| ASSIGNMENT |
Every single entry that follows must be copied exactly.
- - -
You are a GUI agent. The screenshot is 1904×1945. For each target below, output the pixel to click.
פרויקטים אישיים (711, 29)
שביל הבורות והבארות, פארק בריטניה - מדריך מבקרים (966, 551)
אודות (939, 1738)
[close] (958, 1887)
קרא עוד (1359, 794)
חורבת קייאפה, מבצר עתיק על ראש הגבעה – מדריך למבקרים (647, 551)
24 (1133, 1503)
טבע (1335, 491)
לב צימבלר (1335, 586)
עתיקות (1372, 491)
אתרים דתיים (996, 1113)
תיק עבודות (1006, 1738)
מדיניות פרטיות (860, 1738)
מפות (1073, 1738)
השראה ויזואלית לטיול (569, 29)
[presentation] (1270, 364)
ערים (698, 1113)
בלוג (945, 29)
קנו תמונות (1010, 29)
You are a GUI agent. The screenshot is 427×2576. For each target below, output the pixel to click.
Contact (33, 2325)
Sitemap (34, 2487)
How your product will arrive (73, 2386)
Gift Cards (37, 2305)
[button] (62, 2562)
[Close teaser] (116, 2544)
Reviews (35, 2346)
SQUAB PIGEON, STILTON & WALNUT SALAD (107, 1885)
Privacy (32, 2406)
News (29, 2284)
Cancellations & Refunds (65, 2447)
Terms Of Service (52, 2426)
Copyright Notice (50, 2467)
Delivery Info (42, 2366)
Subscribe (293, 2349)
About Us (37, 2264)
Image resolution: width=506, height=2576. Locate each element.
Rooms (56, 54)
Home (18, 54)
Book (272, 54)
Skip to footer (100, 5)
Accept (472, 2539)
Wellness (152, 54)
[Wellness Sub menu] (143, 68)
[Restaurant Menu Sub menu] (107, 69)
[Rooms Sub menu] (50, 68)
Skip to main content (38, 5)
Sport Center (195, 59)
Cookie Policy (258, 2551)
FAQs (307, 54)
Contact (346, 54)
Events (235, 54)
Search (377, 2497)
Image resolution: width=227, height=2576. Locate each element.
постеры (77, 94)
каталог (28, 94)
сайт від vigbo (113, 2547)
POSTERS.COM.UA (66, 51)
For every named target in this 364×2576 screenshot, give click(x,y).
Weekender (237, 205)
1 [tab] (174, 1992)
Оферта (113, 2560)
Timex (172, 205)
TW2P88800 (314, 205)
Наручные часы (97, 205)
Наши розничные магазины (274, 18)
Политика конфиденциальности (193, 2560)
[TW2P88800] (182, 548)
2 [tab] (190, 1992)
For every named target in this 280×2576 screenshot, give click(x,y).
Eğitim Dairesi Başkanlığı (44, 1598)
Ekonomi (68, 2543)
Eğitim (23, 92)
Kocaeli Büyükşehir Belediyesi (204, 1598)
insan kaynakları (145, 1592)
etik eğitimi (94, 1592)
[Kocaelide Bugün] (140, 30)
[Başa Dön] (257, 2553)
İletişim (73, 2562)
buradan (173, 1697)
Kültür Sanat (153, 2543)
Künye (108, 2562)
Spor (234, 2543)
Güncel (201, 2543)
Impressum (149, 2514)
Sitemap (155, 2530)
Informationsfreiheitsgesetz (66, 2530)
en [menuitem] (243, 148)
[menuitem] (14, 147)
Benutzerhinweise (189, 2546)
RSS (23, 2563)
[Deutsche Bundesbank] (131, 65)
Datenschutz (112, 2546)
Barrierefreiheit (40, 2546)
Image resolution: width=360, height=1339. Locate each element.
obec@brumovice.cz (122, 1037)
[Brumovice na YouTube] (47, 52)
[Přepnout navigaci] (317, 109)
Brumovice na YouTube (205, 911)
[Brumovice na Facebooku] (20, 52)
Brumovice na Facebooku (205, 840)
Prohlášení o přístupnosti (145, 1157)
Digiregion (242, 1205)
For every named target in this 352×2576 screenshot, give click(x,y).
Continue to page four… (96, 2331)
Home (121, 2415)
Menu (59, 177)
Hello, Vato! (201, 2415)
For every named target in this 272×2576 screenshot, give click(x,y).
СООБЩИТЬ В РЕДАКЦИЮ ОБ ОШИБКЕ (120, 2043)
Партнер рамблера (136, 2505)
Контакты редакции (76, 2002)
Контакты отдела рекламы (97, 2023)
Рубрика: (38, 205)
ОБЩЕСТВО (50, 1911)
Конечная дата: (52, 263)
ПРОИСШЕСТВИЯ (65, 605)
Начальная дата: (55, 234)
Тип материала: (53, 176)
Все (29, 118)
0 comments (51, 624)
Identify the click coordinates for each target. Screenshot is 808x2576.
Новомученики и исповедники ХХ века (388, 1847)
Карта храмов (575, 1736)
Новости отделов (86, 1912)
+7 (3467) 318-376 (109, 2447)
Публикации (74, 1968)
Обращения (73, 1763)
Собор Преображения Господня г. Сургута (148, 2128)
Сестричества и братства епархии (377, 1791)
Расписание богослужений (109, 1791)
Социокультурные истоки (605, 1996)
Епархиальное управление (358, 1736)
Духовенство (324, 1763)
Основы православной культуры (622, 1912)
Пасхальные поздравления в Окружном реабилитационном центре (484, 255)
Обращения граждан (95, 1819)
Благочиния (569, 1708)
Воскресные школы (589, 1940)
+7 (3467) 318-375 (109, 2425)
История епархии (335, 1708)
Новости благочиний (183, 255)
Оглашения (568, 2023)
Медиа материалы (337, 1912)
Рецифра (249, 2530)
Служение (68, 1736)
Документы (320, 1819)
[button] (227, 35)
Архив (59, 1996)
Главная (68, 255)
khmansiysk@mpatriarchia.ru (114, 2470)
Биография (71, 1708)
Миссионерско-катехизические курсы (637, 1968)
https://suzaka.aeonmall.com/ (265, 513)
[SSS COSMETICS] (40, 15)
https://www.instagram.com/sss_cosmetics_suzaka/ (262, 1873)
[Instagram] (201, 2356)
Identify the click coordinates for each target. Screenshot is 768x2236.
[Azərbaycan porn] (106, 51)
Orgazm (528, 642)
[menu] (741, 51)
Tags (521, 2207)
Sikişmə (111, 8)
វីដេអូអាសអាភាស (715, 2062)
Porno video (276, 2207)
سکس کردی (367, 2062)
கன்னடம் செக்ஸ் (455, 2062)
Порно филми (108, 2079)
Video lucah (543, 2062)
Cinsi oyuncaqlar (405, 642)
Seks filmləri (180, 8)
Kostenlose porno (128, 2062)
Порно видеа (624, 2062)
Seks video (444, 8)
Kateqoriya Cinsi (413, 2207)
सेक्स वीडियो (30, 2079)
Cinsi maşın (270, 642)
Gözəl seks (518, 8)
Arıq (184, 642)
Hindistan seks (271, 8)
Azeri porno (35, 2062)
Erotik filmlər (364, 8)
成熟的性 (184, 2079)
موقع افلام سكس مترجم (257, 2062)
- - -
| ANSWER TO THIS TASK |
You are a GUI agent. The screenshot is 1904×1945. For each target below, output the pixel to click.
פרויקטים אישיים (711, 29)
שביל הבורות והבארות, פארק בריטניה - מדריך מבקרים (966, 551)
אודות (939, 1738)
[close] (958, 1887)
קרא עוד (1359, 794)
חורבת קייאפה, מבצר עתיק על ראש הגבעה – מדריך למבקרים (647, 551)
24 (1133, 1503)
טבע (1335, 491)
לב צימבלר (1335, 586)
עתיקות (1372, 491)
אתרים דתיים (996, 1113)
תיק עבודות (1006, 1738)
מדיניות פרטיות (860, 1738)
מפות (1073, 1738)
השראה ויזואלית לטיול (569, 29)
[presentation] (1270, 364)
ערים (698, 1113)
בלוג (945, 29)
קנו תמונות (1010, 29)
You are a GUI agent. The screenshot is 427×2576. For each target below, output the pixel to click.
Contact (33, 2325)
Sitemap (34, 2487)
How your product will arrive (73, 2386)
Gift Cards (37, 2305)
[button] (62, 2562)
[Close teaser] (116, 2544)
Reviews (35, 2346)
SQUAB PIGEON, STILTON & WALNUT SALAD (107, 1885)
Privacy (32, 2406)
News (29, 2284)
Cancellations & Refunds (65, 2447)
Terms Of Service (52, 2426)
Copyright Notice (50, 2467)
Delivery Info (42, 2366)
Subscribe (293, 2349)
About Us (37, 2264)
Image resolution: width=506, height=2576. Locate each element.
Rooms (56, 54)
Home (18, 54)
Book (272, 54)
Skip to footer (100, 5)
Accept (472, 2539)
Wellness (152, 54)
[Wellness Sub menu] (143, 68)
[Restaurant Menu Sub menu] (107, 69)
[Rooms Sub menu] (50, 68)
Skip to main content (38, 5)
Sport Center (195, 59)
Cookie Policy (258, 2551)
FAQs (307, 54)
Contact (346, 54)
Events (235, 54)
Search (377, 2497)
Image resolution: width=227, height=2576. Locate each element.
постеры (77, 94)
каталог (28, 94)
сайт від vigbo (113, 2547)
POSTERS.COM.UA (66, 51)
For every named target in this 364×2576 screenshot, give click(x,y).
Weekender (237, 205)
1 [tab] (174, 1992)
Оферта (113, 2560)
Timex (172, 205)
TW2P88800 (314, 205)
Наручные часы (97, 205)
Наши розничные магазины (274, 18)
Политика конфиденциальности (193, 2560)
[TW2P88800] (182, 548)
2 [tab] (190, 1992)
For every named target in this 280×2576 screenshot, give click(x,y).
Eğitim Dairesi Başkanlığı (44, 1598)
Ekonomi (68, 2543)
Eğitim (23, 92)
Kocaeli Büyükşehir Belediyesi (204, 1598)
insan kaynakları (145, 1592)
etik eğitimi (94, 1592)
[Kocaelide Bugün] (140, 30)
[Başa Dön] (257, 2553)
İletişim (73, 2562)
buradan (173, 1697)
Kültür Sanat (153, 2543)
Künye (108, 2562)
Spor (234, 2543)
Güncel (201, 2543)
Impressum (149, 2514)
Sitemap (155, 2530)
Informationsfreiheitsgesetz (66, 2530)
en [menuitem] (243, 148)
[menuitem] (14, 147)
Benutzerhinweise (189, 2546)
RSS (23, 2563)
[Deutsche Bundesbank] (131, 65)
Datenschutz (112, 2546)
Barrierefreiheit (40, 2546)
Image resolution: width=360, height=1339. Locate each element.
obec@brumovice.cz (122, 1037)
[Brumovice na YouTube] (47, 52)
[Přepnout navigaci] (317, 109)
Brumovice na YouTube (205, 911)
[Brumovice na Facebooku] (20, 52)
Brumovice na Facebooku (205, 840)
Prohlášení o přístupnosti (145, 1157)
Digiregion (242, 1205)
For every named target in this 352×2576 screenshot, give click(x,y).
Continue to page four… (96, 2331)
Home (121, 2415)
Menu (59, 177)
Hello, Vato! (201, 2415)
For every named target in this 272×2576 screenshot, give click(x,y).
СООБЩИТЬ В РЕДАКЦИЮ ОБ ОШИБКЕ (120, 2043)
Партнер рамблера (136, 2505)
Контакты редакции (76, 2002)
Контакты отдела рекламы (97, 2023)
Рубрика: (38, 205)
ОБЩЕСТВО (50, 1911)
Конечная дата: (52, 263)
ПРОИСШЕСТВИЯ (65, 605)
Начальная дата: (55, 234)
Тип материала: (53, 176)
Все (29, 118)
0 comments (51, 624)
Identify the click coordinates for each target. Screenshot is 808x2576.
Новомученики и исповедники ХХ века (388, 1847)
Карта храмов (575, 1736)
Новости отделов (86, 1912)
+7 (3467) 318-376 (109, 2447)
Публикации (74, 1968)
Обращения (73, 1763)
Собор Преображения Господня г. Сургута (148, 2128)
Сестричества и братства епархии (377, 1791)
Расписание богослужений (109, 1791)
Социокультурные истоки (605, 1996)
Епархиальное управление (358, 1736)
Духовенство (324, 1763)
Основы православной культуры (622, 1912)
Пасхальные поздравления в Окружном реабилитационном центре (484, 255)
Обращения граждан (95, 1819)
Благочиния (569, 1708)
Воскресные школы (589, 1940)
+7 (3467) 318-375 (109, 2425)
История епархии (335, 1708)
Новости благочиний (183, 255)
Оглашения (568, 2023)
Медиа материалы (337, 1912)
Рецифра (249, 2530)
Служение (68, 1736)
Документы (320, 1819)
[button] (227, 35)
Архив (59, 1996)
Главная (68, 255)
khmansiysk@mpatriarchia.ru (114, 2470)
Биография (71, 1708)
Миссионерско-катехизические курсы (637, 1968)
https://suzaka.aeonmall.com/ (265, 513)
[SSS COSMETICS] (40, 15)
https://www.instagram.com/sss_cosmetics_suzaka/ (262, 1873)
[Instagram] (201, 2356)
Identify the click coordinates for each target. Screenshot is 768x2236.
[Azərbaycan porn] (106, 51)
Orgazm (528, 642)
[menu] (741, 51)
Tags (521, 2207)
Sikişmə (111, 8)
វីដេអូអាសអាភាស (715, 2062)
Porno video (276, 2207)
سکس کردی (367, 2062)
கன்னடம் செக்ஸ் (455, 2062)
Порно филми (108, 2079)
Video lucah (543, 2062)
Cinsi oyuncaqlar (405, 642)
Seks filmləri (180, 8)
Kostenlose porno (128, 2062)
Порно видеа (624, 2062)
Seks video (444, 8)
Kateqoriya Cinsi (413, 2207)
सेक्स वीडियो (30, 2079)
Cinsi maşın (270, 642)
Gözəl seks (518, 8)
Arıq (184, 642)
Hindistan seks (271, 8)
Azeri porno (35, 2062)
Erotik filmlər (364, 8)
成熟的性 (184, 2079)
موقع افلام سكس مترجم (257, 2062)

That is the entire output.